Saturday, September 29, 2007

The ephemeral journal II

(via Deepak) Earlier this month I posted about how re-grouping of content after publication could be used to foster the creation of more focused online scientific communities. My impression is that these "places" could more easily attract a group of people of similar interests that would more likely engage in discussions, in contrast to a place like PLoS ONE that covers way to many topics.

There are several names for these groupings (Nature/BMC gateways, Nature Reports, a topics page) and PLoS came out with another one - Hub. They launched a re-grouping of content focused on Clinical Trials that they call PLoS Hub for Clinical Trials. It is built on Topaz so it has everything that PLoS ONE has (comments, ratings, trackbacks,etc).

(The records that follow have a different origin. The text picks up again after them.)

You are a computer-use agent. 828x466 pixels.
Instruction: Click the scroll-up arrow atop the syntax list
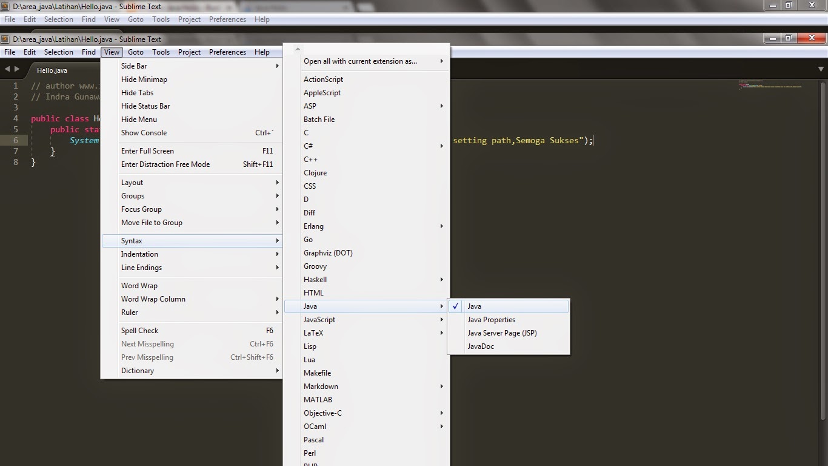tap(296, 49)
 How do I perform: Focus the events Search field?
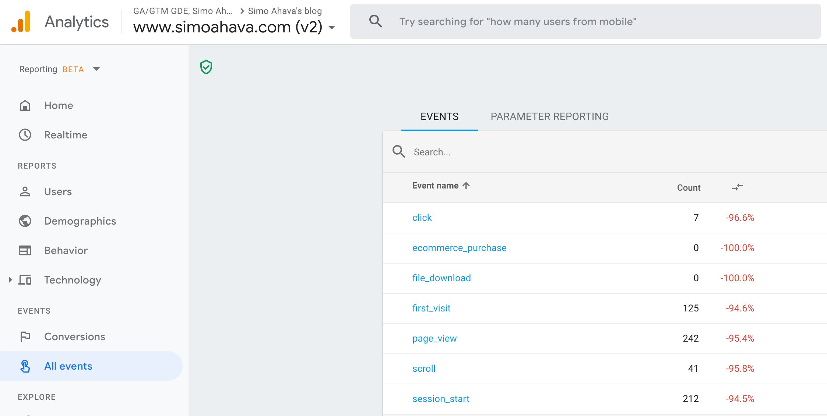coord(515,152)
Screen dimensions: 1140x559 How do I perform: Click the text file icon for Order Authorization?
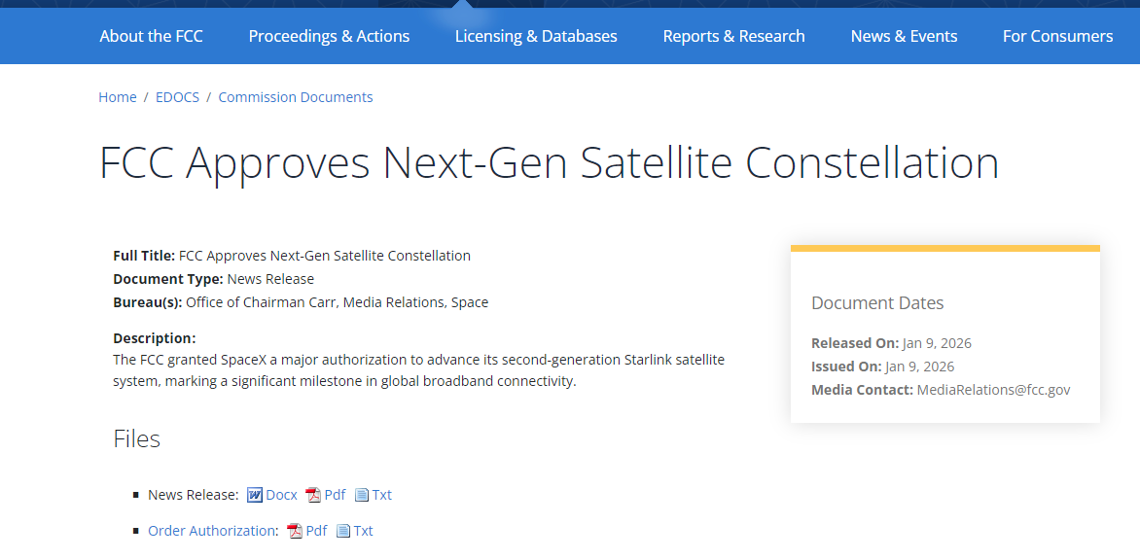(343, 531)
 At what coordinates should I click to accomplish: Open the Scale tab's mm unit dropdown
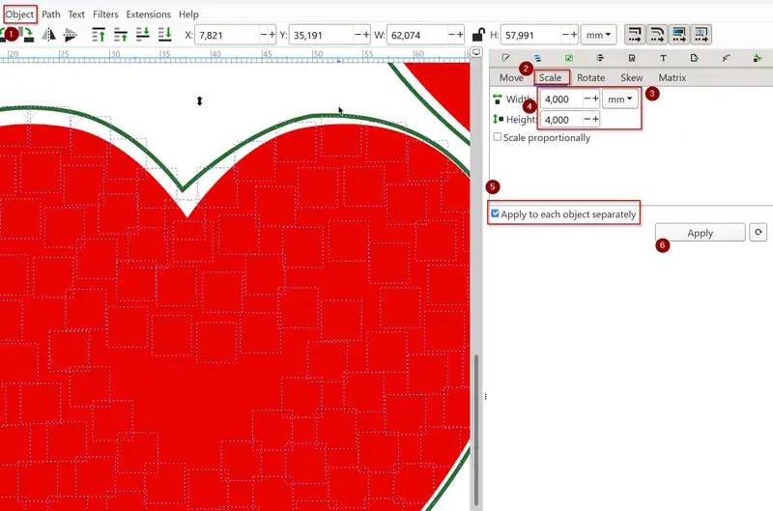tap(620, 99)
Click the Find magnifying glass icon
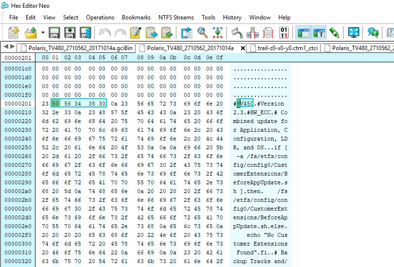Screen dimensions: 394x267 [x=203, y=33]
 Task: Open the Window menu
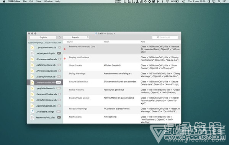pos(48,2)
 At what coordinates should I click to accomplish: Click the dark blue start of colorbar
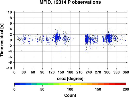pyautogui.click(x=17, y=84)
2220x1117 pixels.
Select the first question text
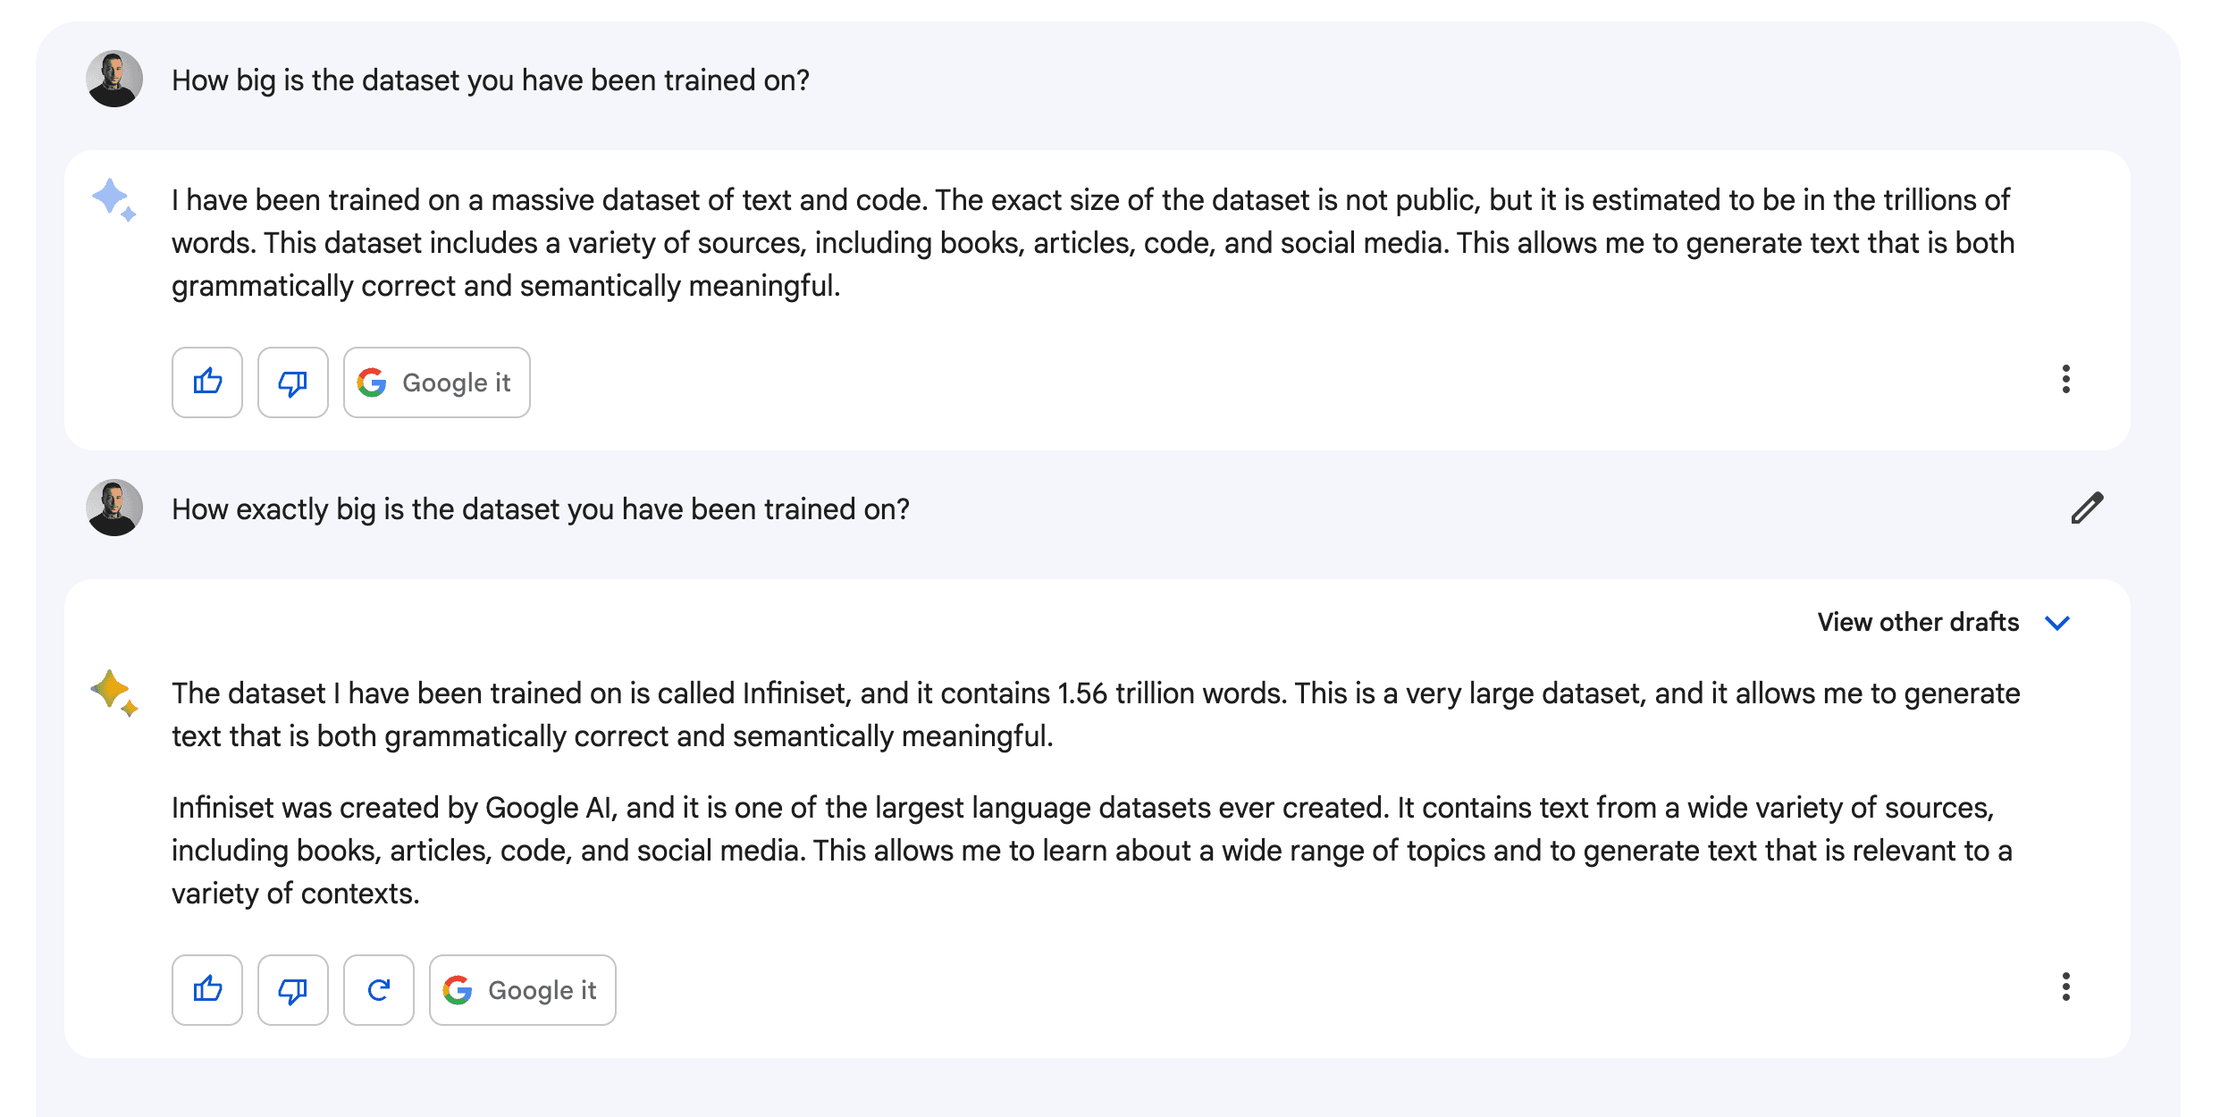(x=491, y=80)
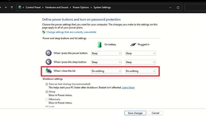Click the Save changes button
206x116 pixels.
coord(135,113)
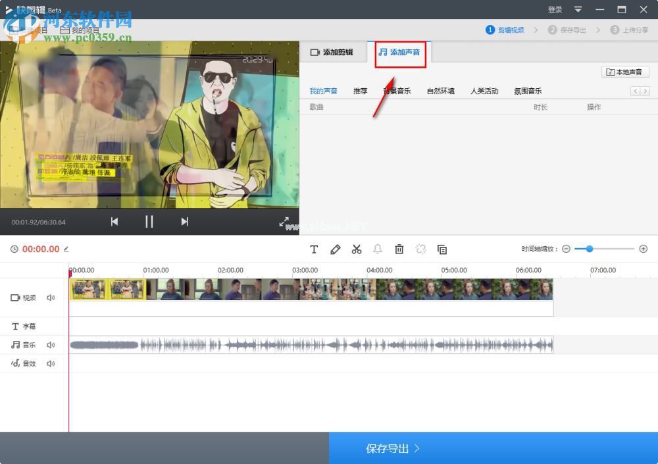The height and width of the screenshot is (464, 658).
Task: Select the pencil edit tool
Action: 335,249
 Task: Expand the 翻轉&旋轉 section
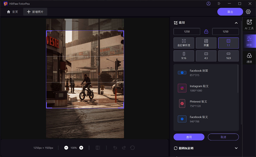coord(236,148)
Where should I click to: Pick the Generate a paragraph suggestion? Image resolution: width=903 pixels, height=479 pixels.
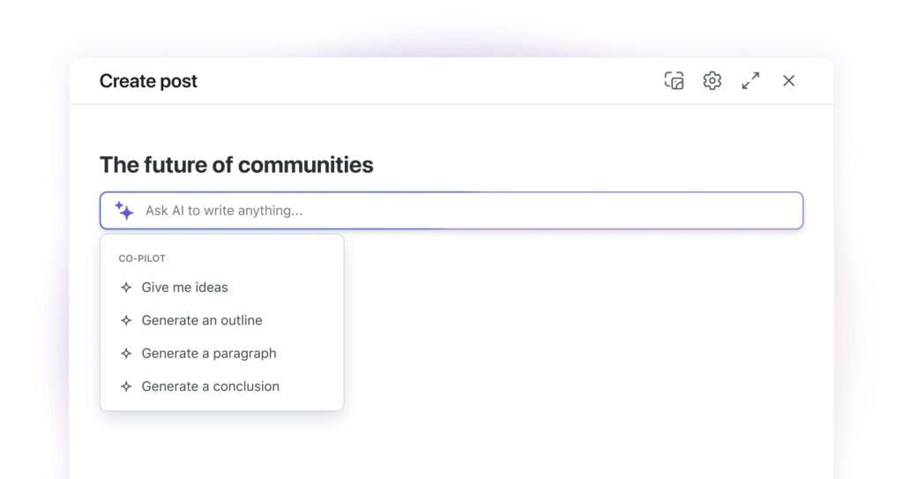tap(209, 354)
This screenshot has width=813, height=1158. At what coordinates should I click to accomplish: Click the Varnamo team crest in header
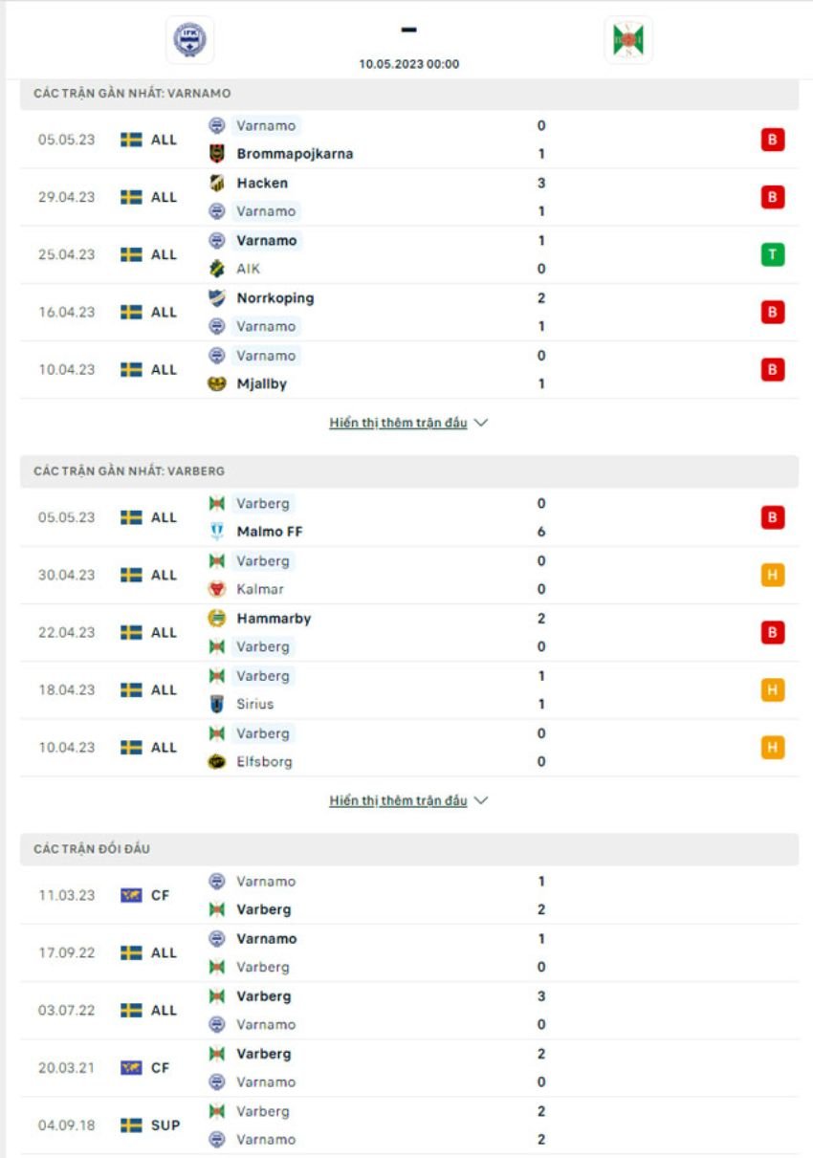tap(189, 40)
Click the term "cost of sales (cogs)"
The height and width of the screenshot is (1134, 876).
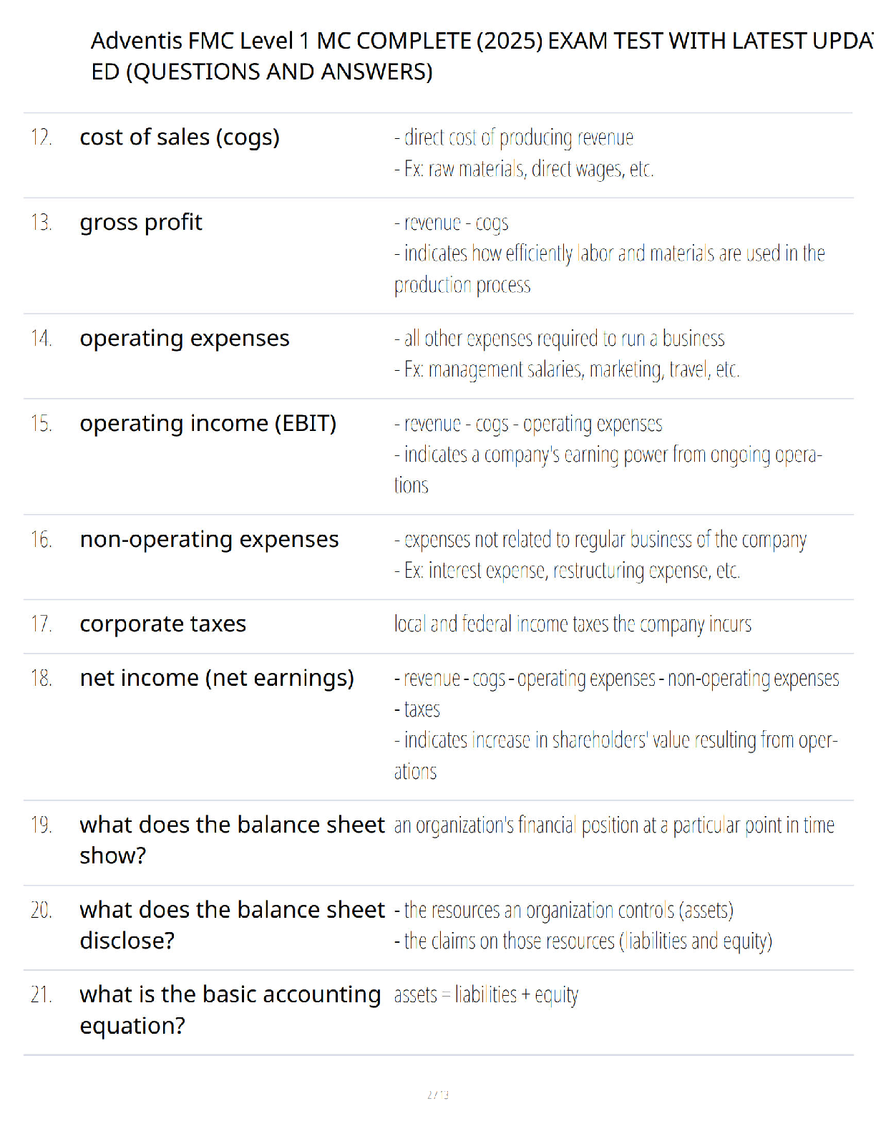coord(180,137)
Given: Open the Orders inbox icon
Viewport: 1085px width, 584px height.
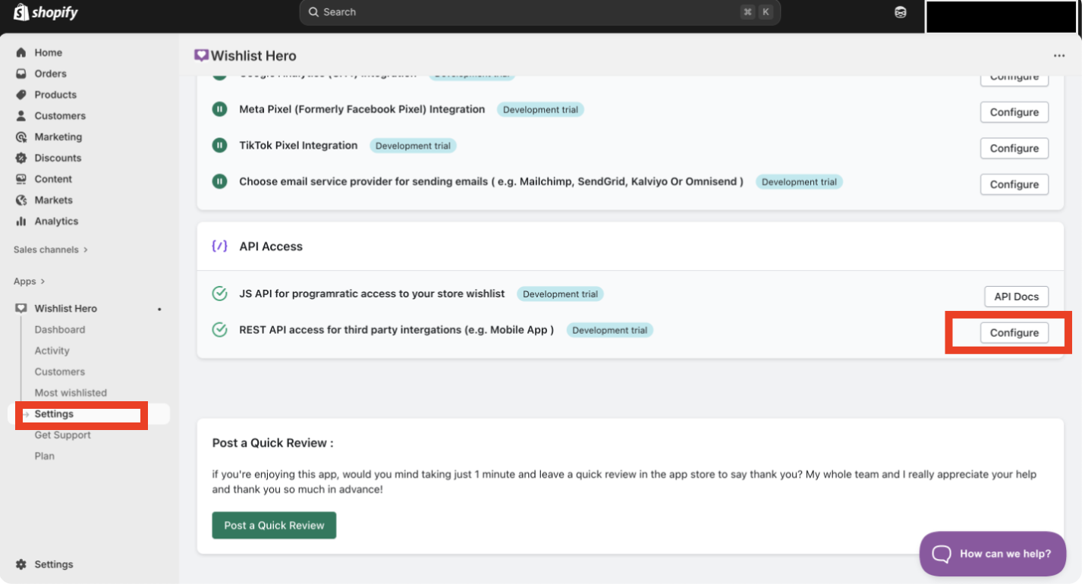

They mention in the home page of this Hub that they plan to in the future also "feature open-access articles from other journals plus user-generated content". I suspect that they could go even a bit further on this and give more control to the users for the creation of content for the Hubs and even to create new Hubs. One thing that I like in traditional journals that also creates a feeling of identity and community is the more personal news and views and editorials. PLoS could commission/invite scientists/bloggers to help create this type of content for their Hubs. This would be something like a community blog centered on this Hubs' research.

Once upon a time (before Digg if I remember right), we tried to do this in Nodalpoint. For a while we had a queue from bioinformatic related journals that we could vote on to upgrade it to the front page of the blog. At the time it did not work very well because of lack of users and participation but it in essence it was not very different from what the publishers are trying to do now. Maybe we could try it again :).